Totaling a maximum distance of 130km from the city of Santarém, passing through Belterra, you reach Indigenous land. The surface area of the Munduruku Takuara territory is 25,323 (five thousand and thirty hectares), the Indigenous community is located in the Tapajós National Forest.
Within the territory there are over 62 Indigenous families residing directly in the village and more than 20 families residing in adjacent communities with an estimated 250 people, who are dedicated to protecting the forest.
Canoeing through the flooded forest in TI Takuara in April 2022.
To an inexperienced observer, the whole Amazonian forest may look the same, but there is a fundamental difference between a virgin forest such as this and a forest which has been exploited. In the first phase of logging, the trees that hold the most valuable tropical timber – quoted in international markets – are felled.

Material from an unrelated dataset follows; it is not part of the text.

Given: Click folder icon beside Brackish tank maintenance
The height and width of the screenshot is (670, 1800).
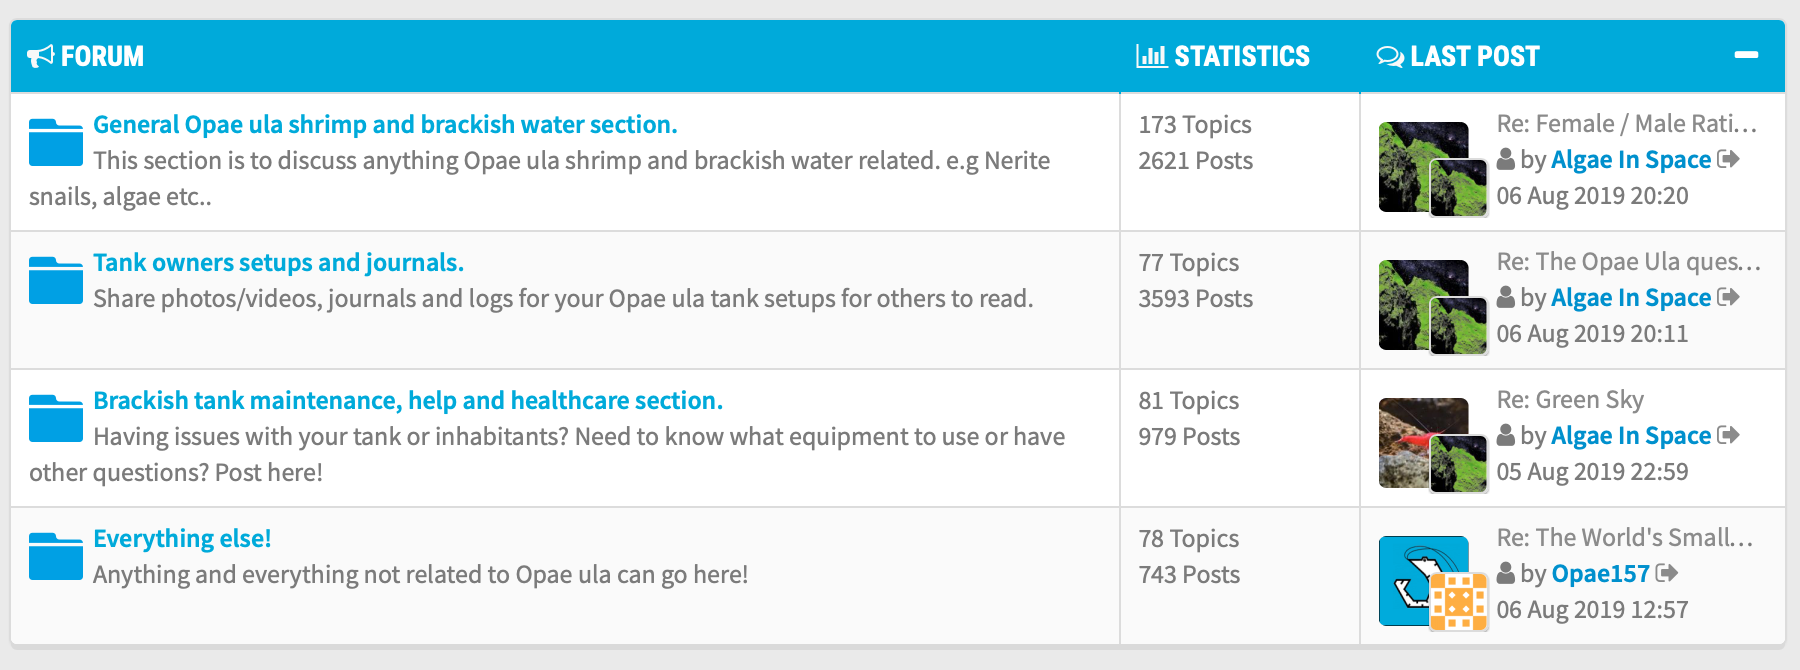Looking at the screenshot, I should [55, 418].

The second phase consists in exploiting the remaining wood. And the third and last phase is the total elimination of vegetation, generally for purposes related to industrial agriculture or extensive livestock farming. Even though its possible that the jungle can recover in due course the space that has been destroyed, the original biodiversity is extinguished forever and the carbon stored released.
Ever since the loggers’ incursions into their territory became more aggressive a few years ago, and in partnership with Treesistance, a group of men and women elected by the villages have organized themselves as a group of Forest Guardians to watch over the territory. They go around its perimeter regularly, to monitor, confront and stop illegal activities.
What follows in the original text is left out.